Just a few comments:
1. When you write a test that uses the jtreg /policy option, the policy
file overrides the system policy file. If the test depends on a standard
extension, then you may get SecurityExceptions unless additional perms
are granted. Thus, there are quite a few tests that define their own
policy files and duplicate the grant statement for extensions from the
system policy:
grant codeBase "file:${{java.ext.dirs}}/*" {
permission java.security.AllPermission;
}
These tests should be modified to only grant the necessary permissions.
However, ideally I think that a better solution would be to add a jtreg
/policy option that doesn't override the system policy file, but rather
appends to it, for example, using "==" :
@run main/othervm/policy==test.policy
(this is the reverse behavior of the java.security.policy system
property, so it might be a little confusing, so maybe it is better to
add a new option)
2. test/lib/security/java.policy/Ext_AllPolicy.java
I think you should also add a check for AllPermission.

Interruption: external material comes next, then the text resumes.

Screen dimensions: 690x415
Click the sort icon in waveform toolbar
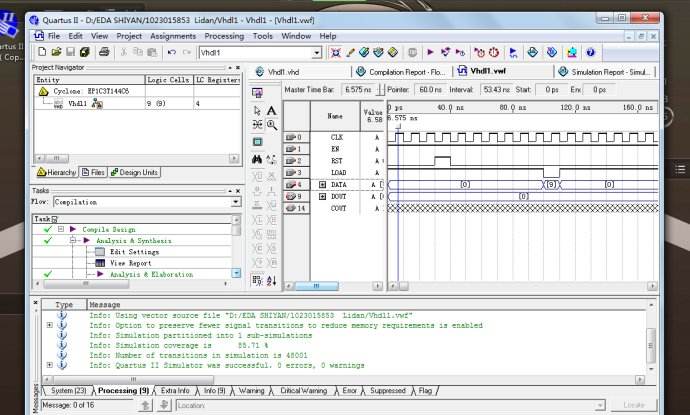(x=271, y=279)
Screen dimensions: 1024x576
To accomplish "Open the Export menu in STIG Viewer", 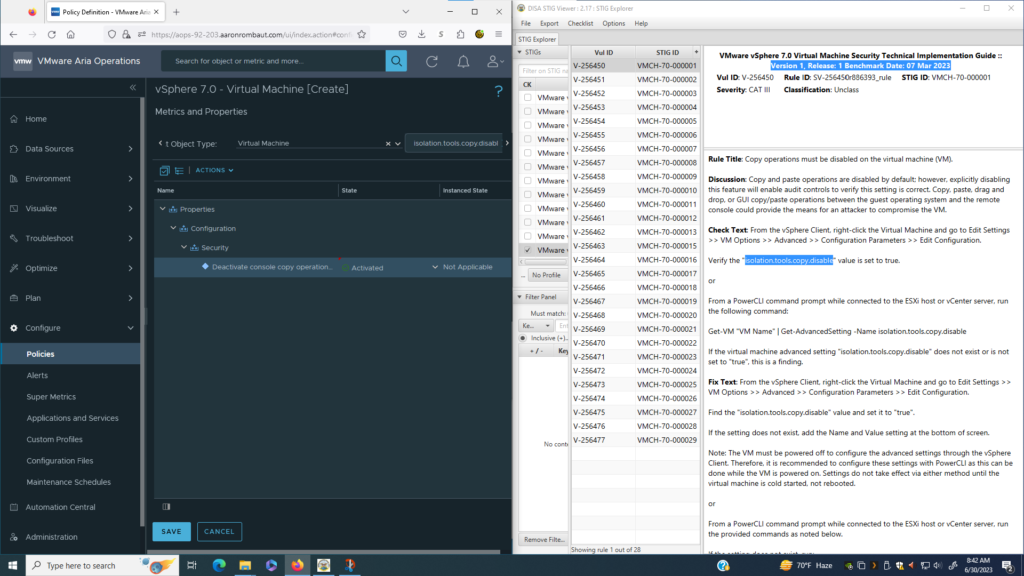I will tap(549, 23).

3. jdk/nio/zipfs/ZipFileSystem.java
If I understand the changes, the previous code would throw
SecurityExceptions when run under a SecurityManager? It's not
specifically related to this bug, is it?
4. lib/security/java.policy
grant codeBase "file:${java.home}/lib/ext/zipfs.jar" {
permission java.io.FilePermission "<<ALL FILES>>",
"read,write,delete";
Hmm, granting that likely means you are just a hop away from getting
AllPermission ... not sure what to advise here, but there are several
cases like this for certain permissions (ex: RuntimePermission
"createClassLoader" is another one).
--Sean
On 04/22/2014 03:39 PM, Mandy Chung wrote:
This change proposes to remove granting all permissions for extensions
as the default and implements the principle of least privilege.In JDK 9,
we want to reduce the privileges of as many system classes as possible.

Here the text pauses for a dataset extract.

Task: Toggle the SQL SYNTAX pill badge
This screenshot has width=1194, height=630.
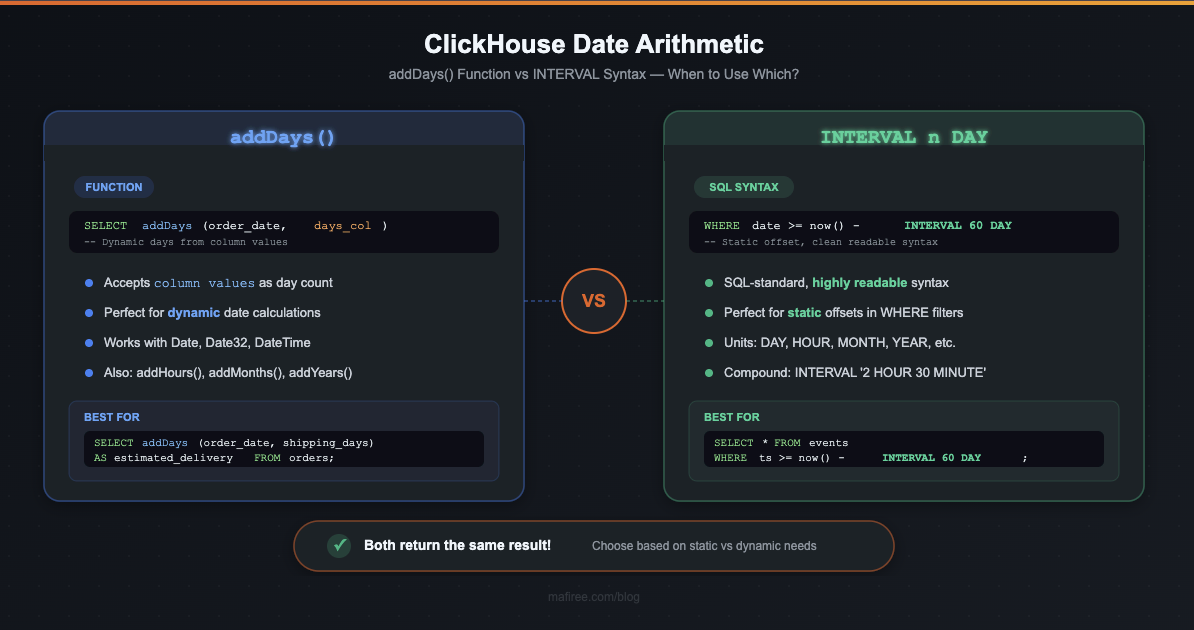Action: 744,187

http://cr.openjdk.java.net/~mchung/jdk9/webrevs/8040059/webrev.00/
This patch has reduced the zipfs, localedata and cldrdata to grant the
permissions they require. It grants AllPermission to other jar files in
the lib/ext directory shipped with JDK and this change is intended to
enable the component teams to identify the minimum permissions and fix
any issue, if any.
Libraries installed in the extensions directory depending on
AllPermission granted by default are impacted. Making this change as
early in JDK 9 allows us to identify any customer impacted by this change.